## TASK
Can you render the part of the listing that opens with the line containing "The height and" and closes with the line containing "click(426, 516)" as a JSON list of strings, one string per line, with blank lines and pictures left out?

── DATA SHOWN ──

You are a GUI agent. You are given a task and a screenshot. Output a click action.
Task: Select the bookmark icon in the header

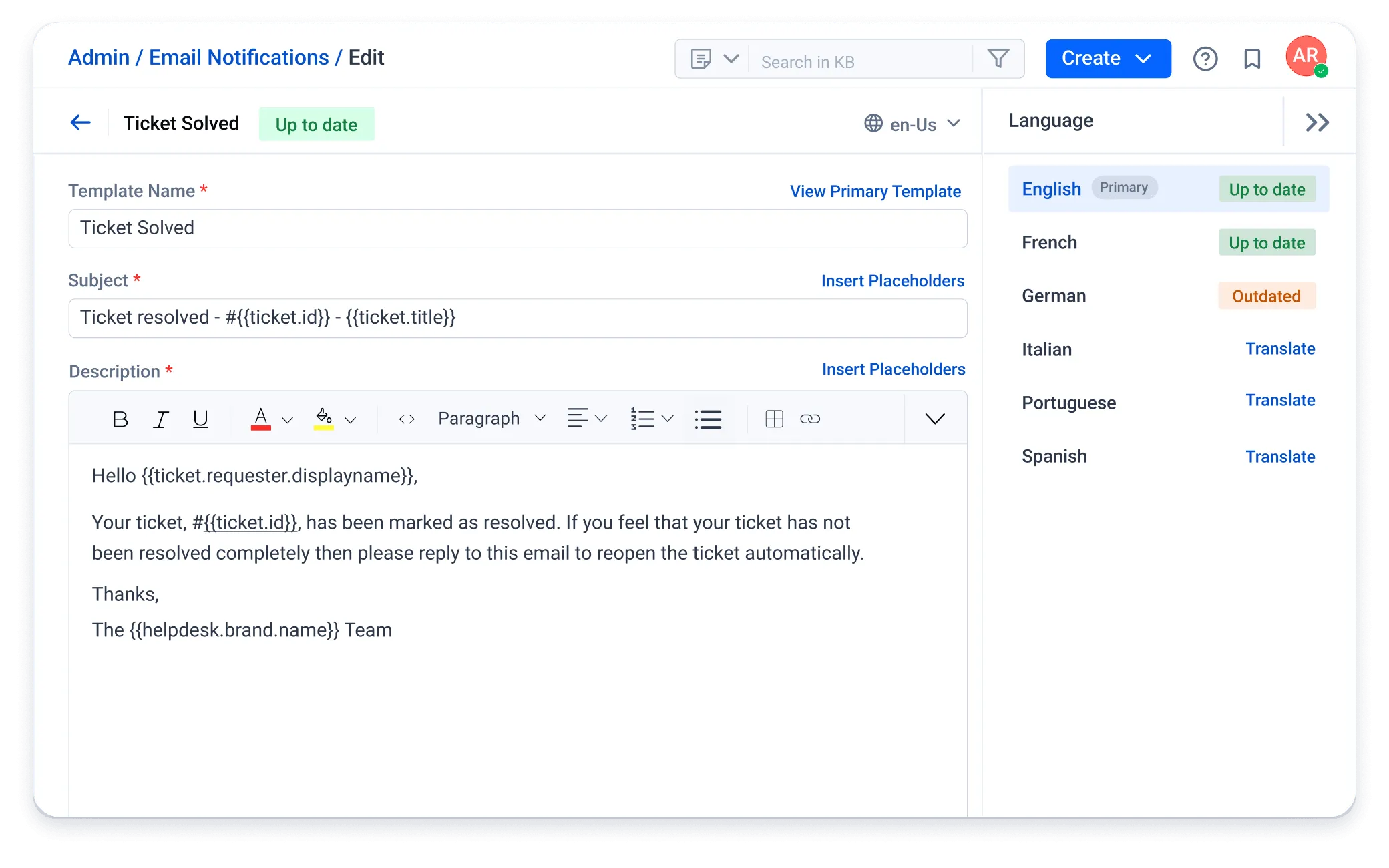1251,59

───
── DATA SHOWN ──

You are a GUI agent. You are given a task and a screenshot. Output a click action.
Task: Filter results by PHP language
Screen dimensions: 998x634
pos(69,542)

───
── DATA SHOWN ──

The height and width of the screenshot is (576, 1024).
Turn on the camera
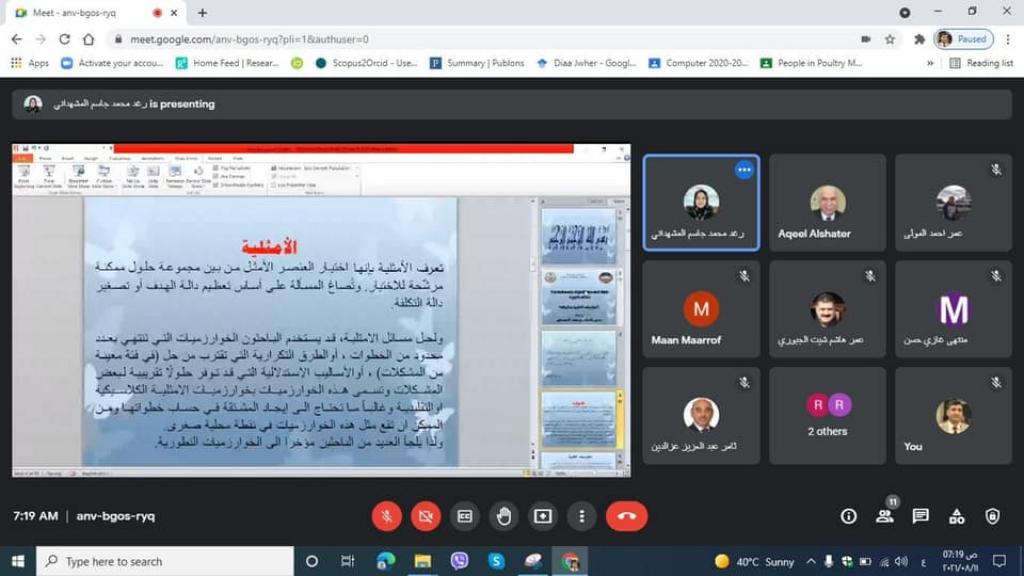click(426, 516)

───

## EXERCISE SOLUTION
[
  "The height and width of the screenshot is (576, 1024).",
  "Turn on the camera",
  "click(426, 516)"
]